Attorney General Bonta Advocates for Federal Regulations on Illicit Use of the Tranquilizer Xylazine

Monday, May 15, 2023
Contact: (916) 210-6000,

Urges U.S. Congress to classify the animal tranquilizer xylazine, commonly called “tranq” and frequently combined with illicit fentanyl, as a controlled substance 

OAKLAND — California Attorney General Rob Bonta today joined a multistate bipartisan letter with the attorneys general of multiple states in support of the Combating Illicit Xylazine Act which is currently pending in the U.S. Congress. This act seeks to place new regulations on xylazine, which is a non-opioid veterinary tranquilizer for large animals like horses and deer that is not approved for use in humans. In recent years, it has increasingly been found combined with illicit fentanyl by the Drug Enforcement Agency (DEA) with reports that 23% of the illicit fentanyl powder and 7% of the illicit fentanyl pills they tested contain xylazine.  
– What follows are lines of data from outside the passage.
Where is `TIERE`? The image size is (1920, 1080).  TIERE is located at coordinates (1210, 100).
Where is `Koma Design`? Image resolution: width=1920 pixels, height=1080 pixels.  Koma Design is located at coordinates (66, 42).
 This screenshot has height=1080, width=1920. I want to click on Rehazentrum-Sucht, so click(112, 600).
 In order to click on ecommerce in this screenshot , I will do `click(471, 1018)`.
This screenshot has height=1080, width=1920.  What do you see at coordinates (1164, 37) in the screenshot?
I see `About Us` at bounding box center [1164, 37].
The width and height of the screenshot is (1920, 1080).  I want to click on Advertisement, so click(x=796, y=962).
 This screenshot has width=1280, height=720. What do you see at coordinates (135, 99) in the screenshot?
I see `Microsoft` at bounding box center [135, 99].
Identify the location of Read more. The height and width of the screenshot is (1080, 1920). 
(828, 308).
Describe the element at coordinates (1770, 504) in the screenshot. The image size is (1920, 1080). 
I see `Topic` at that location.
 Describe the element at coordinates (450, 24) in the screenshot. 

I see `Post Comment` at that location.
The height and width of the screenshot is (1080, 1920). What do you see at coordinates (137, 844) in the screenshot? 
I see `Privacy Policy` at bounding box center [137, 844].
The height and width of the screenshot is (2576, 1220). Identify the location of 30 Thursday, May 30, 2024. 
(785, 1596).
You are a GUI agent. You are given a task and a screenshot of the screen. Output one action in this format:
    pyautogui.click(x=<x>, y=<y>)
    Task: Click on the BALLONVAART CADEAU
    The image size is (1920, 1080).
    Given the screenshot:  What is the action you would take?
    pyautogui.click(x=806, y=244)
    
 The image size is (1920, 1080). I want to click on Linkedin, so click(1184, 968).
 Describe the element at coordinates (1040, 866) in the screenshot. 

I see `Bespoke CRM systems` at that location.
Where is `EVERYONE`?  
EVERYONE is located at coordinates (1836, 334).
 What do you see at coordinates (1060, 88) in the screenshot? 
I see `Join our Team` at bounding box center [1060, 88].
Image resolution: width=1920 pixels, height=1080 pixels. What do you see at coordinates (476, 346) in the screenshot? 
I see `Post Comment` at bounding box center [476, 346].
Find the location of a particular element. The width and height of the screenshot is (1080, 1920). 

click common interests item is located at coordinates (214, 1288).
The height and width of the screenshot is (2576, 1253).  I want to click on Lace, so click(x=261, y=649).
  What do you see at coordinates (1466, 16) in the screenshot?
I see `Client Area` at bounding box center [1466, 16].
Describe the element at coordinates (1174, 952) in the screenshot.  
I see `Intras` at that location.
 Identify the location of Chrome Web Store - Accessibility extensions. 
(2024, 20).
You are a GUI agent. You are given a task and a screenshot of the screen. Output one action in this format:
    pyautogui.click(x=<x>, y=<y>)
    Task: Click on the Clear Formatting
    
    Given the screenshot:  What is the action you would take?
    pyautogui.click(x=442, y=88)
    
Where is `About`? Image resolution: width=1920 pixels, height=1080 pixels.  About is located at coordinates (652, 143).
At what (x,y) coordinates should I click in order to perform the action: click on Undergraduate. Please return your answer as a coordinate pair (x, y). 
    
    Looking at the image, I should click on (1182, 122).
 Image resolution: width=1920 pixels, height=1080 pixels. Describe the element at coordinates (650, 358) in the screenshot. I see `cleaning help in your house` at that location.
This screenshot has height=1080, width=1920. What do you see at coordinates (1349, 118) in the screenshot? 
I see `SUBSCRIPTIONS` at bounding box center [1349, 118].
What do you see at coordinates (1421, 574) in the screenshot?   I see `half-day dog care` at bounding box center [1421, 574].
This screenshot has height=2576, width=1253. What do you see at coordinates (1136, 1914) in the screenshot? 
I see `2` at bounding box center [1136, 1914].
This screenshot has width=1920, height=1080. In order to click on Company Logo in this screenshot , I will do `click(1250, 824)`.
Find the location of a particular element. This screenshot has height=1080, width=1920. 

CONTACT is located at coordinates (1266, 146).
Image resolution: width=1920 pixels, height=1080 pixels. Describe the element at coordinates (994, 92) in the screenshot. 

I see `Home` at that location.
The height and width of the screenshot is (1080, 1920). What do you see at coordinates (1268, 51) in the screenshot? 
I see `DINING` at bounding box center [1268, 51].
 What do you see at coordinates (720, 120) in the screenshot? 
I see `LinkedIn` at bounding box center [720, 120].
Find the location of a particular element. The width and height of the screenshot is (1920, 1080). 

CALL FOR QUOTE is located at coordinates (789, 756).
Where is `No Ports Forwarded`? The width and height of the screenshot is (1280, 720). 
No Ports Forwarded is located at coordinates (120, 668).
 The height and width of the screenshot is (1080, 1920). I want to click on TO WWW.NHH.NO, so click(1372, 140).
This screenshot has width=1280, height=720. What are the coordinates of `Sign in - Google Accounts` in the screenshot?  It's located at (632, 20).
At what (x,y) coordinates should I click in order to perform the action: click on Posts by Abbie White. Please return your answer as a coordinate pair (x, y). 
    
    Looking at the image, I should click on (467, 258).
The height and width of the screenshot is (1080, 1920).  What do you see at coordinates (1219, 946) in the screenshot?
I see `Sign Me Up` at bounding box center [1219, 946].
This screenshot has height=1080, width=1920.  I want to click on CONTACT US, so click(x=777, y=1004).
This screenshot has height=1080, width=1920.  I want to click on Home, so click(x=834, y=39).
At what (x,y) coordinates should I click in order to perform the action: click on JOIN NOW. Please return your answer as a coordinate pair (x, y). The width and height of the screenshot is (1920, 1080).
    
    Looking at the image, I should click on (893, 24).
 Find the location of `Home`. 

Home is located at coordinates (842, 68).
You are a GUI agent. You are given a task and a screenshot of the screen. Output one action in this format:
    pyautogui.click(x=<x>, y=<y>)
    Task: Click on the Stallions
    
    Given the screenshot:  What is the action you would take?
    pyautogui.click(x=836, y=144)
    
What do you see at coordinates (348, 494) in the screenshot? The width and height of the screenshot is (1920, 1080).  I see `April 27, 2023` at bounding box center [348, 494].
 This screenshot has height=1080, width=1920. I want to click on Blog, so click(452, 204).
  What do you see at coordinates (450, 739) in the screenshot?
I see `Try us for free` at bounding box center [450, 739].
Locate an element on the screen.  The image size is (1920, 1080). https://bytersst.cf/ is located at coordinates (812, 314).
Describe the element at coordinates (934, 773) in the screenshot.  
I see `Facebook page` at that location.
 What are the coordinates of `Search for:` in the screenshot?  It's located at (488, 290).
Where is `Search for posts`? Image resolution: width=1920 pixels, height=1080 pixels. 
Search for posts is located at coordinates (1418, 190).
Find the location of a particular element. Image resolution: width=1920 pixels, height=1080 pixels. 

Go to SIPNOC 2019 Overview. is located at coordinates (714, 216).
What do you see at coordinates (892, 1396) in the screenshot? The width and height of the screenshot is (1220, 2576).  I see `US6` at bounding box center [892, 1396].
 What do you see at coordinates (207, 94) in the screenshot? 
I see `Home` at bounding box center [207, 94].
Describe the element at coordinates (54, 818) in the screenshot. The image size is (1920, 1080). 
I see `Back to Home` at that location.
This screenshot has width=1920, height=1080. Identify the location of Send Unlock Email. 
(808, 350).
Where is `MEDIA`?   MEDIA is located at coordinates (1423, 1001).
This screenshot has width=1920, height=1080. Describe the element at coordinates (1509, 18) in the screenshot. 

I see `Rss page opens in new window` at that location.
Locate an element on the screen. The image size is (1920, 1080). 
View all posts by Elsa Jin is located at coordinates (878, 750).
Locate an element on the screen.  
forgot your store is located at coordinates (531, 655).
“We must use every tool in our toolbox to combat the deadly fentanyl epidemic,” said Attorney General Rob Bonta. “The popularity of this veterinary tranquilizer is on the rise in California and across the United States and needs to be properly regulated. Today, multiple states are standing together to call on U.S. Congress to classify this drug as a controlled substance and protect Americans. This has never been more urgent — people are dying from fentanyl-related overdose each and every day.”

“State law enforcement officials recognize the threat that xylazine-adulterated fentanyl poses to the public health and safety of every community in our country,” said Rep. Jimmy Panetta.  “My bipartisan, bicameral Combating Illicit Xylazine Act would give law enforcement at all levels the tools that they need to both track illicit xylazine and punish those illegally trafficking it into our communities.  Xylazine makes the use of fentanyl cheaper, more addictive, and deadlier.  That is why Congress must act now to counter this scourge of fentanyl and xylazine by passing this legislation.” 

Xylazine often causes fatal overdose and because it’s not an opioid, it does not respond to Naloxone (NARCAN). Part of its prevalence stems from the fact that it is cheap and legal. The Combating Illicit Xylazine Act seeks to change that by classifying xylazine as a Schedule III drug, restricting its legal use outside of certain approved purposes.  The Act also provides critical tools that will enable the DEA to track its manufacturing, prevent diversion, and mandate analysis and reporting on the illicit use of xylazine.   

Right now, the lack of restrictions on illicit xylazine makes it easy for criminal syndicates to transport it and dealers to sell it. As long as it remains legal, it will remain an easy-to-acquire and dangerous drug. This letter acts as part of the multifaceted approach to the fentanyl crisis that utilizes ongoing enforcement, litigation, and effective public policy strategies for prevention. It includes holding the opioid industry accountable by obtaining judgments and using that money to fund treatment and interventions for drug addiction, especially for vulnerable youth, carrying out outreach and awareness initiatives, increasing the availability of Naloxone (NARCAN), and supporting job creation programs for those recovering from substance abuse disorders. 

Recently, Attorney General Bonta announced the seizure of 40 pounds of fentanyl through partnership local law enforcement partners in Merced County. Attorney General Bonta also announced in 2022-2023 budget year, DOJ secured $7.9 million for the creation of the program within DOJ under coordination of its Bureau of Investigation to expand this important work, with an allocation of $6.7 million in ongoing funding. 

In addition to this enforcement work, Attorney General Bonta continues an all-in approach by advancing effective public policy and working with national partners to hold the opioid industry accountable for their role in creating the opioid crisis and its impacts. To date, DOJ has secured over $32 billion through nationwide settlements, including $2 billion for California, bringing needed funding back to communities for treatment and prevention strategies. 

Attorney General Bonta joins the attorneys general of Alabama, Alaska, Arizona, Arkansas, California, Colorado, Connecticut, Delaware, District of Columbia, Florida, Georgia, Hawaii, Illinois, Indiana, Kentucky, Louisiana, Maryland, Michigan, Minnesota, Missouri, Nevada, New Hampshire, New Mexico, New York, North Carolina, Oklahoma, Oregon, Pennsylvania, Rhode Island, South Carolina, South Dakota, Tennessee, Texas, Utah, Vermont, Virginia, Washington, West Virginia, and Wisconsin in filing the letter. A copy of the letter can be found here.